Israelis feel the same way about the upcoming election in their country, according to polls broadcast Tuesday night. A Channel 2 poll found that 55 percent of respondents are against holding early elections and just 38% in favor.
When Channel 10 asked who is to blame for the early election, 25% said Prime Minister Benjamin Netanyahu, 21% Yesh Atid leader Yair Lapid, and 49% said both.
Serious issues like how to make peace in the Middle East, how to restore security, or how to bridge the gaps between rich and poor were not brought up in the polls, because the election was not called for any of those things.
Netanyahu admitted that Israelis are going to the polls only because of the behavior of their politicians. He listed examples alleging that Lapid and Justice Minister Tzipi Livni undermined him over the last several months.
They countered with complaints about his own behavior. The mudslinging will only intensify when the parties begin their campaigns, hire strategists, and start unveiling their election slogans and propaganda.
By attacking each other, the party heads will only help former social welfare minister Moshe Kahlon, who wisely stayed out of the current Knesset and now can play the role of the outsider who can come in and make things better again.
Kahlon is the big winner of the government’s crumbling. The list of winners can also include two ministers who left a sinking ship in time: former interior minister Gideon Sa’ar and former environment minister Amir Peretz.
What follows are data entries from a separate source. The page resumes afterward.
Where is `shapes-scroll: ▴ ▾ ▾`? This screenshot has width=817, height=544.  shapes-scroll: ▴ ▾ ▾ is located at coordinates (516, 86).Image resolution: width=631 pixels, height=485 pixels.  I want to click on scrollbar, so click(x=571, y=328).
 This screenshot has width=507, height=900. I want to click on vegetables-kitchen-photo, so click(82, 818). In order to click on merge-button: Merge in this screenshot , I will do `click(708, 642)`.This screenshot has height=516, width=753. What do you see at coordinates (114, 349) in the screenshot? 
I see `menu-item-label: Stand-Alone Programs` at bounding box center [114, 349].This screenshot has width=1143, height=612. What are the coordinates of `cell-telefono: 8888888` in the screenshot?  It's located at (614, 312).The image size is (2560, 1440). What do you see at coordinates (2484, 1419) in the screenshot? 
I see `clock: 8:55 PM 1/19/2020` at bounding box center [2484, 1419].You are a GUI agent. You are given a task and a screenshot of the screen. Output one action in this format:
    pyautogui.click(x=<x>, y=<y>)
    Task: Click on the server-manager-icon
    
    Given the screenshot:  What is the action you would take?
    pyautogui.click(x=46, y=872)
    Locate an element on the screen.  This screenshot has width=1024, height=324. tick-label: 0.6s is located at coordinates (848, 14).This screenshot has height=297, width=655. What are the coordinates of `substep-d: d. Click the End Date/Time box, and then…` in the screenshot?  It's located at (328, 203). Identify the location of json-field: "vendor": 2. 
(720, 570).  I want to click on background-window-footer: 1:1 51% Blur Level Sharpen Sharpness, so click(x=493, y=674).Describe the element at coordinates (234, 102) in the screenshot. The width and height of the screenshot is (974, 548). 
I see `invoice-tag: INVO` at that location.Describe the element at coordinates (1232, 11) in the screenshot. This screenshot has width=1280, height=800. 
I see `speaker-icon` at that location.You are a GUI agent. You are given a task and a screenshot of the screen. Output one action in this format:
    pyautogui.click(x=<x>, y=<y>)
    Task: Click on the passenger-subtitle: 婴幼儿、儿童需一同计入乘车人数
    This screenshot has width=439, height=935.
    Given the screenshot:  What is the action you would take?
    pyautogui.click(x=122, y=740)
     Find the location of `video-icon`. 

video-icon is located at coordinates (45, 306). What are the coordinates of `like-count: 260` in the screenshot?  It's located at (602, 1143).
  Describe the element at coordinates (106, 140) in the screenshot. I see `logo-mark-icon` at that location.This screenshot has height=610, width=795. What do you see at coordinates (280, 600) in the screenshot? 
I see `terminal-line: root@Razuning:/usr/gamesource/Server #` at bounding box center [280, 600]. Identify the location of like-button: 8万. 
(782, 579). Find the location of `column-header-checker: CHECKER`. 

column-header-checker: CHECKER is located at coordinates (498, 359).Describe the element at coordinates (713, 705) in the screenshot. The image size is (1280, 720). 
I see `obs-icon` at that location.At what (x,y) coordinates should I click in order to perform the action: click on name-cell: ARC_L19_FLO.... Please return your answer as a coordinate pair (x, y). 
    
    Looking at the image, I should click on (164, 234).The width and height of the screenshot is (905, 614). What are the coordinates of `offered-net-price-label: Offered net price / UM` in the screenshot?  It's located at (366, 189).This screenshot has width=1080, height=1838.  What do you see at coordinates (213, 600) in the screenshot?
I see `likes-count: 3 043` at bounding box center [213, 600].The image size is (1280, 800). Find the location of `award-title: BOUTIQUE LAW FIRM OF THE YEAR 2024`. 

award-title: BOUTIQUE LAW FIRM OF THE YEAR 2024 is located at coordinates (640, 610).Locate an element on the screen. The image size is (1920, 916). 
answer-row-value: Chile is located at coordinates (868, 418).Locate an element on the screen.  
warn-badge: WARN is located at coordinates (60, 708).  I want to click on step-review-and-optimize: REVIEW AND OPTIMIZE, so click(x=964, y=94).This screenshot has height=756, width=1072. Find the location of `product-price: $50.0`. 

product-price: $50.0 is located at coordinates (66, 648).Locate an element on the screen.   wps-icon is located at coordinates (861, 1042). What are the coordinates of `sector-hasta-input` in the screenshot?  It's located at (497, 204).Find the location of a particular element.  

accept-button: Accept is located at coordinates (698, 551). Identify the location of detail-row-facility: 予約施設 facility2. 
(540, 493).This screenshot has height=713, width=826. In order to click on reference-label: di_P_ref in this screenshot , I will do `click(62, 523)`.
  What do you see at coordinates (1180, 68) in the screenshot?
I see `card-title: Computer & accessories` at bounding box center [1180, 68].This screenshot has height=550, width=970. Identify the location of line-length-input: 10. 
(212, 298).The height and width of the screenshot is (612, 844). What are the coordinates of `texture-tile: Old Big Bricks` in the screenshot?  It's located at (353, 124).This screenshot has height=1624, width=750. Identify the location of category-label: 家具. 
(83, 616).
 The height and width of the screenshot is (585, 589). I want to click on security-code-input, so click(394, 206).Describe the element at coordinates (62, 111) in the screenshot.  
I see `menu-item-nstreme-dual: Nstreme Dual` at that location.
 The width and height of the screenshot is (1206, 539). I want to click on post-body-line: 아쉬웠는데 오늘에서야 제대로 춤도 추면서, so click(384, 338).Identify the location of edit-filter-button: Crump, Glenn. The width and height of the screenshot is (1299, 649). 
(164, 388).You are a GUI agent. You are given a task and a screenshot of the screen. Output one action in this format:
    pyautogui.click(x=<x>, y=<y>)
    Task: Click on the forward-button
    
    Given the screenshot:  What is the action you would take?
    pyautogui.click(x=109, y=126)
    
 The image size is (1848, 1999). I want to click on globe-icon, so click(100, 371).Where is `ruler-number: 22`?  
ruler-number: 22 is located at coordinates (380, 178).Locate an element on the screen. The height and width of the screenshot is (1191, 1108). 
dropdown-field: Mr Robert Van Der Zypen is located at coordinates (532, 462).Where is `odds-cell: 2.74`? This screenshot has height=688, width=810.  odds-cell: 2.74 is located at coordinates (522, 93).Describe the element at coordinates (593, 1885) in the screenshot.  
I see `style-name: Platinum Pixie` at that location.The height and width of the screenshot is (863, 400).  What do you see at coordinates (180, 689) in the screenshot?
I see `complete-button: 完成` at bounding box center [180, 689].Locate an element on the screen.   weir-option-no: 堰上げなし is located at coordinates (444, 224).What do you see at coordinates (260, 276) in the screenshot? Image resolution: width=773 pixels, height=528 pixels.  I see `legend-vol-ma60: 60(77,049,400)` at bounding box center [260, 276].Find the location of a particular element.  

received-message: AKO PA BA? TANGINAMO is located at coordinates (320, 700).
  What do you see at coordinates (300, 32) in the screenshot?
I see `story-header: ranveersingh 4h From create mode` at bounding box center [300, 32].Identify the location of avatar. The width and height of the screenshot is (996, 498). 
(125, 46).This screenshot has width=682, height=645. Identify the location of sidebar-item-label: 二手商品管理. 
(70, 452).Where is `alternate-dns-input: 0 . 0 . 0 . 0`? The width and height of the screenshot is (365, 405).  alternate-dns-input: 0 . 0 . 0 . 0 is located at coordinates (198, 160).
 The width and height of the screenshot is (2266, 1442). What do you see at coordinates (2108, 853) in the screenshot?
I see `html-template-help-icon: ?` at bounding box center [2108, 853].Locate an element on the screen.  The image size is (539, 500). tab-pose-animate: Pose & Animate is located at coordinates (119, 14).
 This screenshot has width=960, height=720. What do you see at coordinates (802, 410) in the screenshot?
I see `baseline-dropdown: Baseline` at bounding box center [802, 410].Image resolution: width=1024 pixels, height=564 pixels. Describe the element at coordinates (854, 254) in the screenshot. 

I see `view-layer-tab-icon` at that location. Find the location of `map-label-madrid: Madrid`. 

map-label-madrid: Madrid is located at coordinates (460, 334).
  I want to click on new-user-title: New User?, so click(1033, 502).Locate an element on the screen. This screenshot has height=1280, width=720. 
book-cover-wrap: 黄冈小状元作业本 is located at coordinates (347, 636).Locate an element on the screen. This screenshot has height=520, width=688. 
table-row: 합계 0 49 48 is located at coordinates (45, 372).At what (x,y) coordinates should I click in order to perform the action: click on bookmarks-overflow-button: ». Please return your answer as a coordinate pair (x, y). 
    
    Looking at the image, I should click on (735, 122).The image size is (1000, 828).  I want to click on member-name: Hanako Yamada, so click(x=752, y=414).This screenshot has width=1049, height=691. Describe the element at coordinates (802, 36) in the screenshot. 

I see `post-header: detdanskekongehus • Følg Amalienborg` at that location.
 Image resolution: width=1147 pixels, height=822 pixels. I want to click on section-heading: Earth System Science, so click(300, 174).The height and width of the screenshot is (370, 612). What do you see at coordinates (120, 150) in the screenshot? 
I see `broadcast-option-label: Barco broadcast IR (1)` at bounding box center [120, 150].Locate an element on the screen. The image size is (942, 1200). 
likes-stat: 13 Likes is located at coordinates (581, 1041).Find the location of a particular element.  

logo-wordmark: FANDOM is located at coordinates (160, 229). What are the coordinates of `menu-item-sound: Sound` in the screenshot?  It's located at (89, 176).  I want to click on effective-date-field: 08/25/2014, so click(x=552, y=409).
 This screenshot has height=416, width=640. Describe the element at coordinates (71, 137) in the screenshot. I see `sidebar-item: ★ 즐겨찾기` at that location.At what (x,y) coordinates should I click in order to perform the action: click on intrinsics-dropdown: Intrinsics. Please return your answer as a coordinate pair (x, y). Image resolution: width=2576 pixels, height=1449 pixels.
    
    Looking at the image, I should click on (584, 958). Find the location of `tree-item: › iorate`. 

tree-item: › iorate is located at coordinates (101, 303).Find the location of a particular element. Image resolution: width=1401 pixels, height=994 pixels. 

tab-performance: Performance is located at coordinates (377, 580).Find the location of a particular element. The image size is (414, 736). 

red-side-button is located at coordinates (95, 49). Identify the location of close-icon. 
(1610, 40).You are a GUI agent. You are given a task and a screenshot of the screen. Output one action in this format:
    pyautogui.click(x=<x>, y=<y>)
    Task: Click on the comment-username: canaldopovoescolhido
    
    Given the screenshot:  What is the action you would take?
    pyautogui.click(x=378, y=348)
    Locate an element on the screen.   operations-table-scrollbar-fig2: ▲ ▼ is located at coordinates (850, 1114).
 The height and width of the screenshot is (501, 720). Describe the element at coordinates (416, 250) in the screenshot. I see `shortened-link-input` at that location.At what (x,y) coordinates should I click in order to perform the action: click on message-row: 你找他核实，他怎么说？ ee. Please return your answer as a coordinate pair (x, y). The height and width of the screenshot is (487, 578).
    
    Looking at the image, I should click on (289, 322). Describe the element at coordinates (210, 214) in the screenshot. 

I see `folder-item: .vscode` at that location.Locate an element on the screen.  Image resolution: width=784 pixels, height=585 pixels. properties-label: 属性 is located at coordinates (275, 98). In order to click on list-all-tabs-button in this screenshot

Likud activists called upon Sa’ar to return to politics only a month after he left and challenge Netanyahu for the Likud leaderhip. But he intends to wait on the sidelines, and perhaps he will be called upon to return in a post-Netanyahu era.
Peretz looks good now for leaving his cabinet seat, unlike Livni and Lapid, who continued to justify staying put until an hour before Netanyahu fired them. They are the most obvious losers from this week’s political developments.
But the list of losers must also include the Israeli public as a whole, which voted out half the last Knesset less than two years ago in an effort to elect people who would serve them better. Now they will have to go to the polls again in hopes of better luck this time.
The election will decide who will lead Israel at a challenging time for the Jewish state's security, diplomacy, and economy. So in the words of Shakespeare, there will be much ado about nothing.